前回の当コラムでは、米国大手紙の「ニューヨーク・タイムズ」が日本の慰安婦問題報道をめぐる動きを「日本の右翼の新聞攻撃」と断じた記事(「朝日の『慰安婦問題』誤報訂正でNYTの日本叩きは手詰まりか?」)を紹介した。その後、同紙は、同じ趣旨で安倍晋三首相を非難する社説を改めて掲載した。
続いて「ワシントン・ポスト」と「ロサンゼルス・タイムズ」の両紙も「安倍首相と右翼が朝日新聞を弾圧している」とするコラム記事や社説を掲載した。
これら米国の3大紙はいずれも明確な根拠を示さないまま、「慰安婦は日本軍の組織的な強制連行による性的奴隷だった」と断じ、朝日新聞には誤報はなかったかのように弁護している。米国ニュースメディアのこうした日本非難は、事実を無視して、自分たちの特定の日本観を押しつける対日思想警察のようである。

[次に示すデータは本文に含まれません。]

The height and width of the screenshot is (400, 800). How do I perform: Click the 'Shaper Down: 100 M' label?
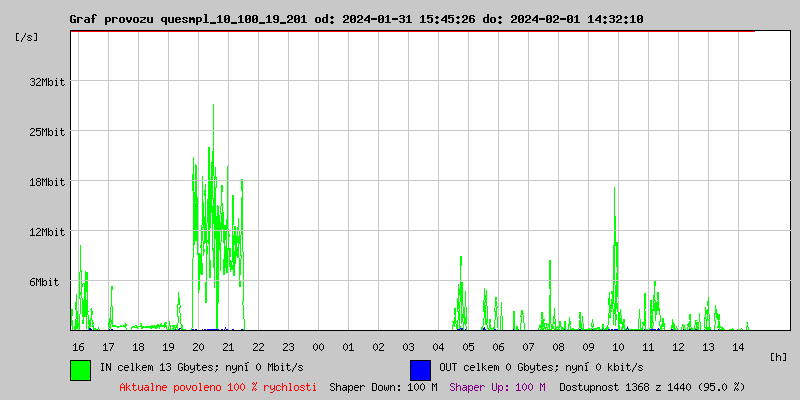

日本政府としても自国の首相への不当な誹謗には断固、抗議すべきだろう。
元朝日、植村記者のコメントを紹介するNYT
ニューヨーク・タイムズは12月4日付の社説で「日本の歴史のごまかし」と題し、「日本では右翼政治勢力が安倍政権に後押しされて、第2次大戦中に日本軍が何万人もの女性に売春奉仕を強制した恥辱の歴史の一章を否定する威嚇的な運動を実行している」と論評した。
同社説はさらに、慰安婦強制連行を否定する日本の動きについて、「この強制連行を、戦争で敵だった側が捏造した大ウソだとして否定する政治的努力は勢いを増している。歴史修正主義者たちは河野談話での謝罪をも撤回させようと努めている」と述べた。そのうえで同社説は、「ナショナリスト的熱狂を煽ることを意図する安倍政権は、日本が女性たちを性的奴隷へと強制徴用したことについての1996年の国連人権報告の修正を求めたが、拒否された」とも記していた。
同社説はまた「朝日新聞が1980年代と90年代に出した記事の一部を撤回したことに乗じて、日本の右翼が朝日新聞を攻撃し続けている」として、朝日新聞に誤報記事を書いた植村隆記者の最近の「右翼や超国粋主義者が暴力的な脅しで私たちを黙らせようとしている」というコメントを紹介した。さらに同社説は結びの部分でも「日本は朝鮮半島やその他の地域で何万もの女性を強制連行して性的奴隷にしたことを認めた経緯もある。それが歴史的な真実なのだ」と強調した。